La 40enne indiana condannata per l'omicidio di Mahtab Ahadsavoji, la studentessa di 29 anni uccisa a Milano nel 2014, è da poco tornata in libertà dopo aver scontato 10 anni di reclusione nel carcere di Bollate. Il fidanzato dell'epoca, condannato a 8 mesi per occultamento di cadavere - il corpo della ragazza fu chiuso in un trolley e gettato nella laguna di Venezia - si è rifatto una vita nel suo Paese d'origine, l'India. Nel frattempo la zia della vittima, Moigan Ilanlou, nota regista e attivista per i diritti delle donne iraniane, è stata condannata a 9 anni e 9 mesi di reclusione (poi rilasciata su cauzione) per aver rivendicato il sacrosanto diritto alla libertà.

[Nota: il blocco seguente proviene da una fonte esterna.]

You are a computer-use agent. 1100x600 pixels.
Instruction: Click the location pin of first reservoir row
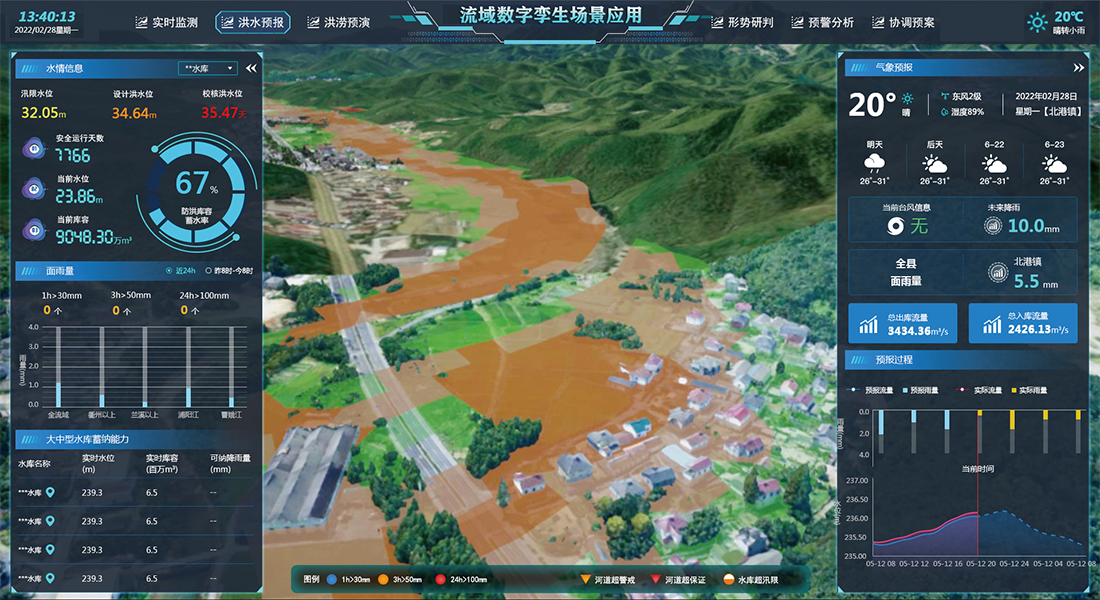coord(51,492)
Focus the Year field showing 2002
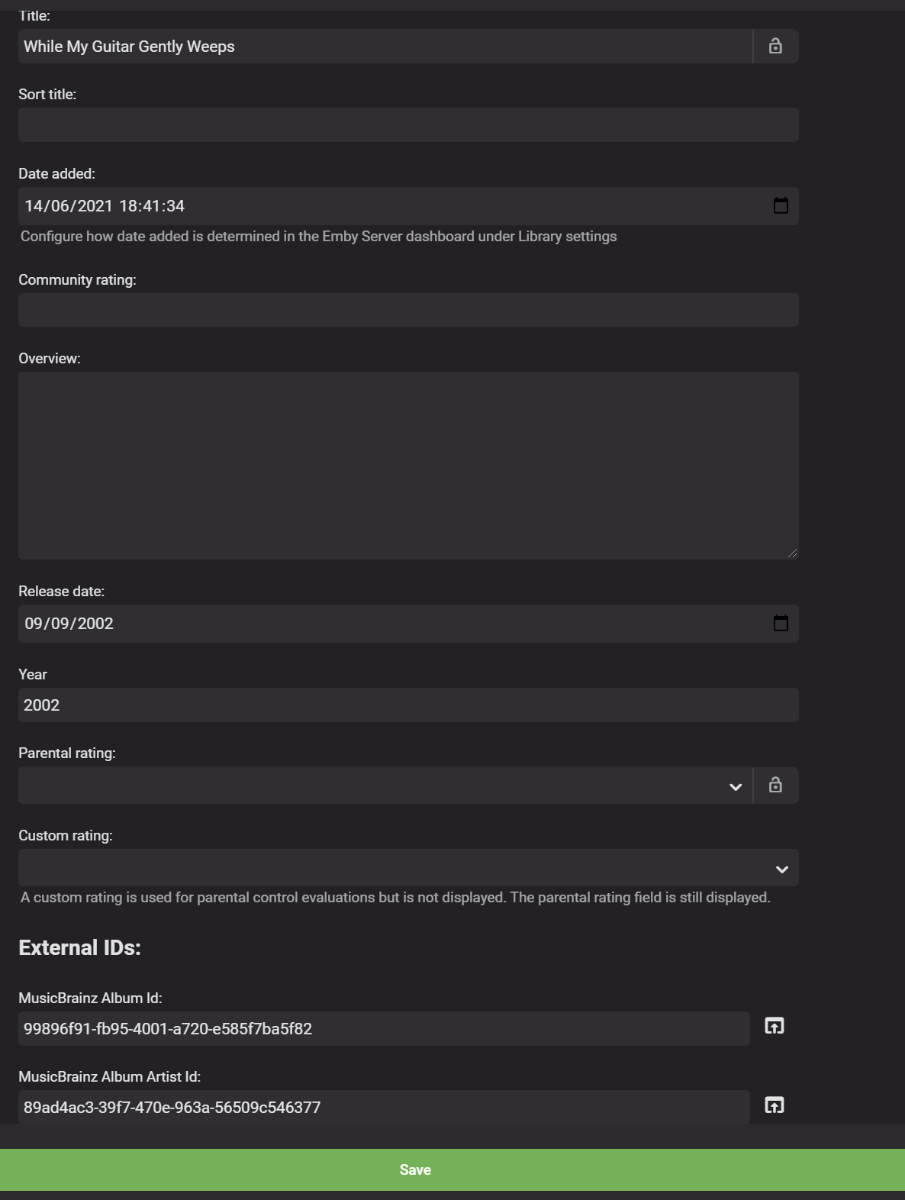Image resolution: width=905 pixels, height=1200 pixels. coord(408,705)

L'omicidio della studentessa
Mahtab Ahadsavoji, 29 anni, era venuta in Italia dall'Iran per studiare all'Accademia di Brera. Aveva preso un appartamento in affitto in via Pericle 5 a Milano con i due fidanzati indiani Gangandeep Kaur e Rajeshewar Singh, e altri stranieri. La sera del 27 gennaio 2014 fu strangolata con una catenina d'oro nella sua camera da letto. Il cadavere, chiuso in una valigia e gettato nella laguna di Venezia, venne trovato l'indomani dell'omicidio.

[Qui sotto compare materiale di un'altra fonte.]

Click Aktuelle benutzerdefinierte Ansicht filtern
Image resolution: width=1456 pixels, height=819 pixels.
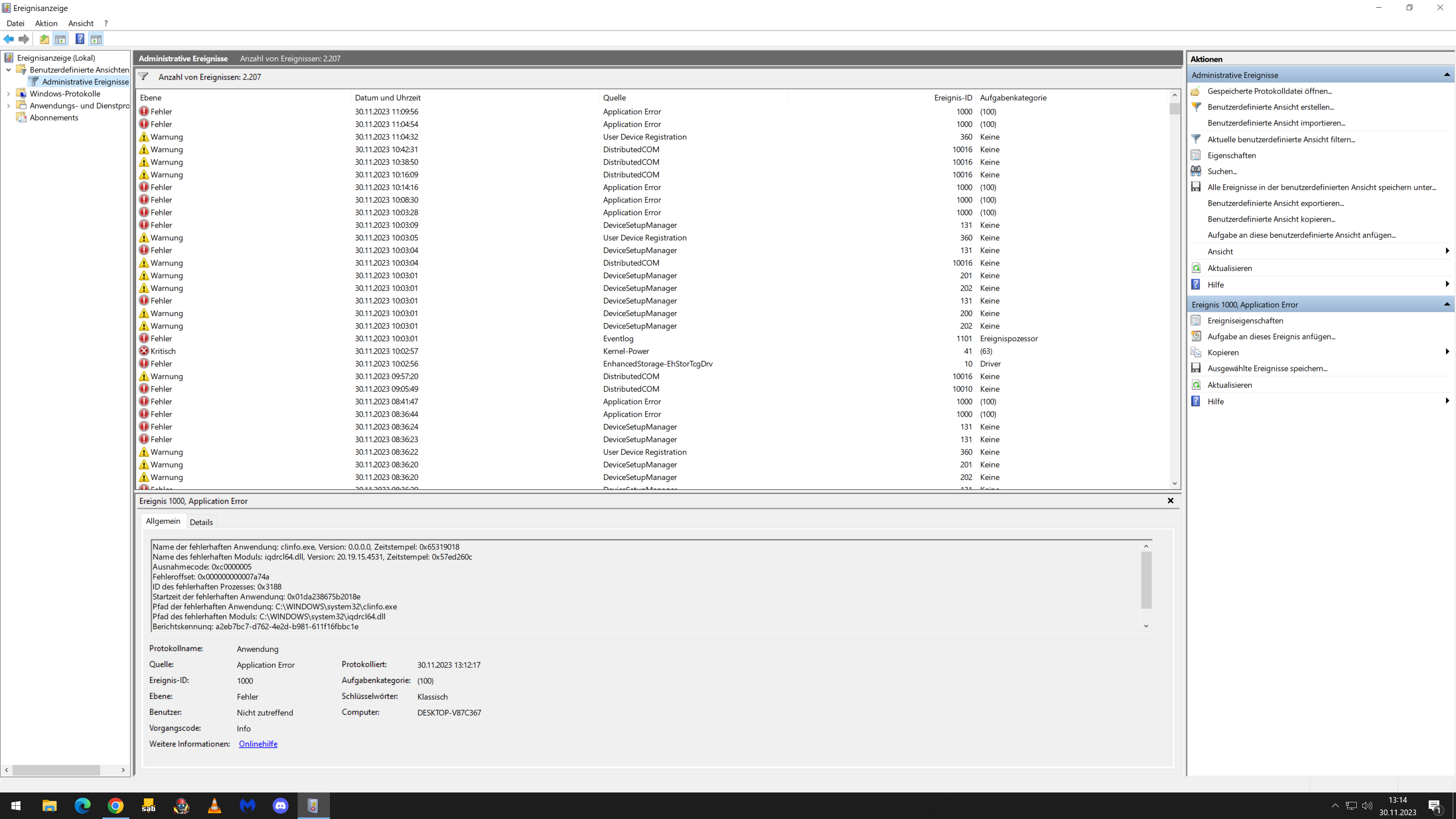1281,139
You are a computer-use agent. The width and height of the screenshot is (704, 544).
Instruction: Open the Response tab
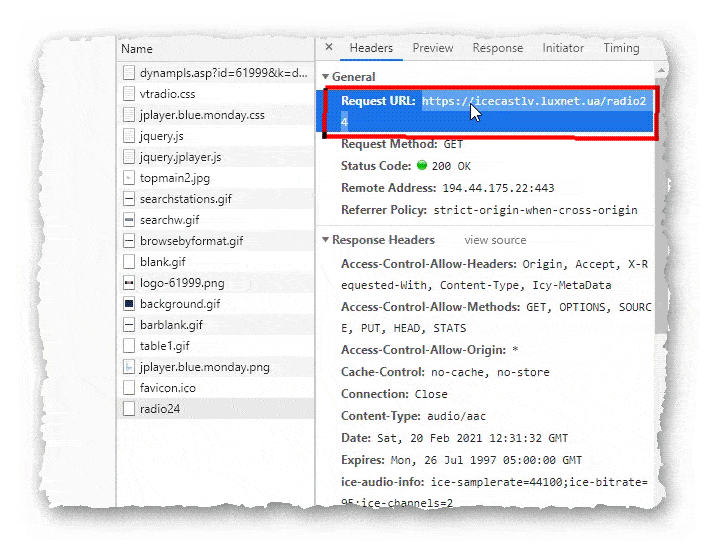click(497, 48)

Le condanne di primo grado
Al termine del processo di primo grado, nel 2015, il gup di Milano Simone Luerti condannò Kaur a 17 anni per l'omicidio assolvendo invece Singh, ritenuto responsabile del "solo" occultamento di cadavere. Secondo il giudice, la donna aveva ucciso la coinquilina per gelosia, mentre il compagno non avrebbe avuto alcun movente. L'uomo non si sarebbe accorto di nulla perché stava dormendo. Gli accertamenti medico-legali appurarono che poteva aver agito "anche una persona sola" e in un arco di tempo ristretto, quanto bastò "per aggredire e vincere la prima e ultima, flebile, resistenza della vittima". "Ci siamo trovati di fronte a un giudice che non si è fermato di fronte alle apparenze – ricorda al quotidiano Il Giorno l’avvocato Manuel Sarno, all’epoca difensore di Singh – e ha approfondito la prova scientifica più tradizionale, cioè la medicina legale, accogliendo la nostra tesi".

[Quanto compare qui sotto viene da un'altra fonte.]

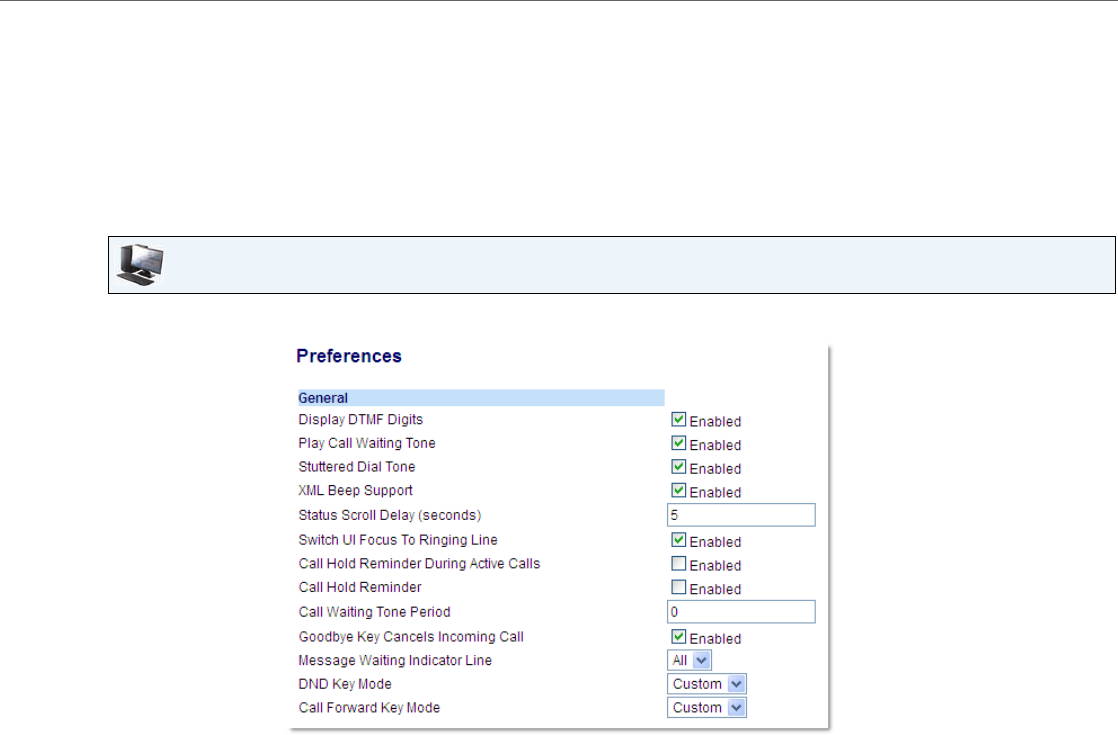Click the Message Waiting Indicator Line label
The height and width of the screenshot is (735, 1118).
(x=395, y=660)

Il colpo di scena in appello
In Appello, dopo aver reso un'ampia e dettagliata confessione, Kaur ottenne un consistente sconto di pena: da 17 a 10 anni. Mentre il fidanzato fu condannato a 8 mesi di reclusione, con la sospensione condizionale, per occultamento di cadavere. Entrambi gli imputati non fecero ricorso in Cassazione, motivo per il quale le sentenze divennero subito definitive.
Il fine pena
A dieci anni dal delitto, Gangandeep Kaur è tornata in libertà dopo aver trascorso dieci anni nel carcere milanese di Bollate. "Grazie anche alle attività lavorative svolte in carcere – spiega a Il Giorno il suo legale, l’avvocato Nunzia Milite – ora ha un impiego stabile e una vita autonoma. Ha deciso di rimanere in Italia e di lasciarsi alle spalle il passato, nel suo caso il carcere ha svolto un’attività positiva di reinserimento sociale". La vicenda giudiziaria è chiusa "ma nonostante questo restano dubbi su come siano andate realmente le cose quella notte".
La zia di Mahtab
Una storia tragica che s'incrocia con il destino di Moigan Ilanlou, la zia di Mahtab. Fu lei a riconoscere il cadavere della nipote e battersi per ottenere giustizia. Una giustizia che non le ha risparmiato grande amarezza e profonda sofferenza. Sentimenti che tutt'oggi accompagnano la nota attivista nella disperata battaglia contro il regime iraniano.
Oggi Ilanlou sta pagando a caro prezzo la rivendicazione dei diritti alle donne con il movimento Woman Life Freedom, nato a seguito della morte di Masha Amini, la studenssa uccisa nel 2022 per aver violato l'obbligo del velo.